Riflessione dopo aver letto L'anima del vino toscano di
Massimo Rustichini
“La piscina ha rubato l’anima dell’acqua”. Così
inizia, nella prefazione, il libro di Massimo Rustichini L’anima del vino toscano.
l riferimento è alla contrapposizione di un bagno in mare, “un po’ mosso per prendere i cavalloni”.
“Provo ora a
trasferire questo concetto nel mondo del vino. Non immaginate neppure
lontanamente a quanti vini sia stata sacrificata l’anima sull’altare della
presunta modernità che tutto uniforma e tutto appiattisce”.
Un percorso nella Toscana dell’autore alla ricerca dei vini
che emozionano.
La vita di Massimo, nello scorrere le pagine del libro, sembra
prendere quel senso diverso fino a risplendere nella narrazione delle aziende.
Il crepuscolo delle epoche, delle mode,
niente ha a che vedere con quanto è descritto nella ricerca di quel piacere,
che si teme di perdere per sempre e che l’autore ritrova in quell’anima del
vino che ancora esiste e rimane al centro del suo progetto.
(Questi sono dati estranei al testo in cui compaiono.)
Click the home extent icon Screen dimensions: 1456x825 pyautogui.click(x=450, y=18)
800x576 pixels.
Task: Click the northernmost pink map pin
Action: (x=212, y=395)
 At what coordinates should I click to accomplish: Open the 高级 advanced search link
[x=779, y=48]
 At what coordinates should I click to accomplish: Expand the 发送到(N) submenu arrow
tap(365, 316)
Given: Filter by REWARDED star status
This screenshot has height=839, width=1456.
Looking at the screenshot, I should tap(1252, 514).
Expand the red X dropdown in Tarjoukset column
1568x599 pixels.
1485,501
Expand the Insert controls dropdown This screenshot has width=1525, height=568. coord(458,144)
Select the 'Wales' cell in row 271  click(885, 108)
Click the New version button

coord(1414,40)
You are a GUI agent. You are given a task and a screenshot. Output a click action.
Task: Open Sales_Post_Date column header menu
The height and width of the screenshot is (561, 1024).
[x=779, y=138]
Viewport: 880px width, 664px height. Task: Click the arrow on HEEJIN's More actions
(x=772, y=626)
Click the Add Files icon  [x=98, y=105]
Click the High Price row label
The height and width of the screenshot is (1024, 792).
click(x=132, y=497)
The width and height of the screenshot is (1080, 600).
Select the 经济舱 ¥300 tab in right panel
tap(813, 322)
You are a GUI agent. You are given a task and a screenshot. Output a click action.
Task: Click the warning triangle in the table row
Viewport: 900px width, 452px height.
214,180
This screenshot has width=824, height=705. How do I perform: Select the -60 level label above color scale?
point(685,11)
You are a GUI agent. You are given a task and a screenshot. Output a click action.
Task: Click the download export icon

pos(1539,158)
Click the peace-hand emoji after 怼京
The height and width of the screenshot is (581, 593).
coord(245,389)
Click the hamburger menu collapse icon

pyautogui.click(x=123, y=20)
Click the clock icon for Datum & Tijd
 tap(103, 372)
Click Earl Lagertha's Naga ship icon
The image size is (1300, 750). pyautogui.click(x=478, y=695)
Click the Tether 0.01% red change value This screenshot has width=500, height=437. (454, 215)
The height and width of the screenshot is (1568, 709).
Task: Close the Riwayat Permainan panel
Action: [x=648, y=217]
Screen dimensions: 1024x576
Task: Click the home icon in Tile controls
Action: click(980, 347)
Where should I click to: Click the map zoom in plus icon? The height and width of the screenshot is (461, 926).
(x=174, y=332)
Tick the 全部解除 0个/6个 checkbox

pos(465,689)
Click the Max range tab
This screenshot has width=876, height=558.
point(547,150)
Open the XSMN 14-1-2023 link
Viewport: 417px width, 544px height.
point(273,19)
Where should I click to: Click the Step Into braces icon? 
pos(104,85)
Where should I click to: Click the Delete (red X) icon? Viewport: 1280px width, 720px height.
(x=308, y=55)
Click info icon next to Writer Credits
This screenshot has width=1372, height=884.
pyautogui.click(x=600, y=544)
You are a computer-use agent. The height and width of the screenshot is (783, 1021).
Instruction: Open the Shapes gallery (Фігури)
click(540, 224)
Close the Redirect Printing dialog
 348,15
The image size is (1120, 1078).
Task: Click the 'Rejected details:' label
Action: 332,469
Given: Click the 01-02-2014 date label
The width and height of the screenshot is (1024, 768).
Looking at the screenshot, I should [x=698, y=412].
Storie, racconti, ricordi che solo un Uomo del Vino, come
Massimo Rustichini, può raccontare e tramandare alle nuove generazioni di
appassionati frastornati da spot che rispondono solo al business.
Certo il vino va anche venduto e la vendita moderna risponde
a numeri, canoni e sistemi particolari. Questo libro ci porta in un’altra dimensione,
quella dei sogni, alla ricerca di quell’anima che per primo Charles Baudelaire
riuscì a portare in versi.
Servono ideali per la ricerca dei giusti valori:
l’innamoramento e il coinvolgimento nel mondo del vino ha bisogno della
conoscenza di certe realtà.
Così come Massimo Rustichini riesce a trasmettere
nella lettura, pagina dopo pagina, del suo L’anima del Vino Toscano. Chapeau.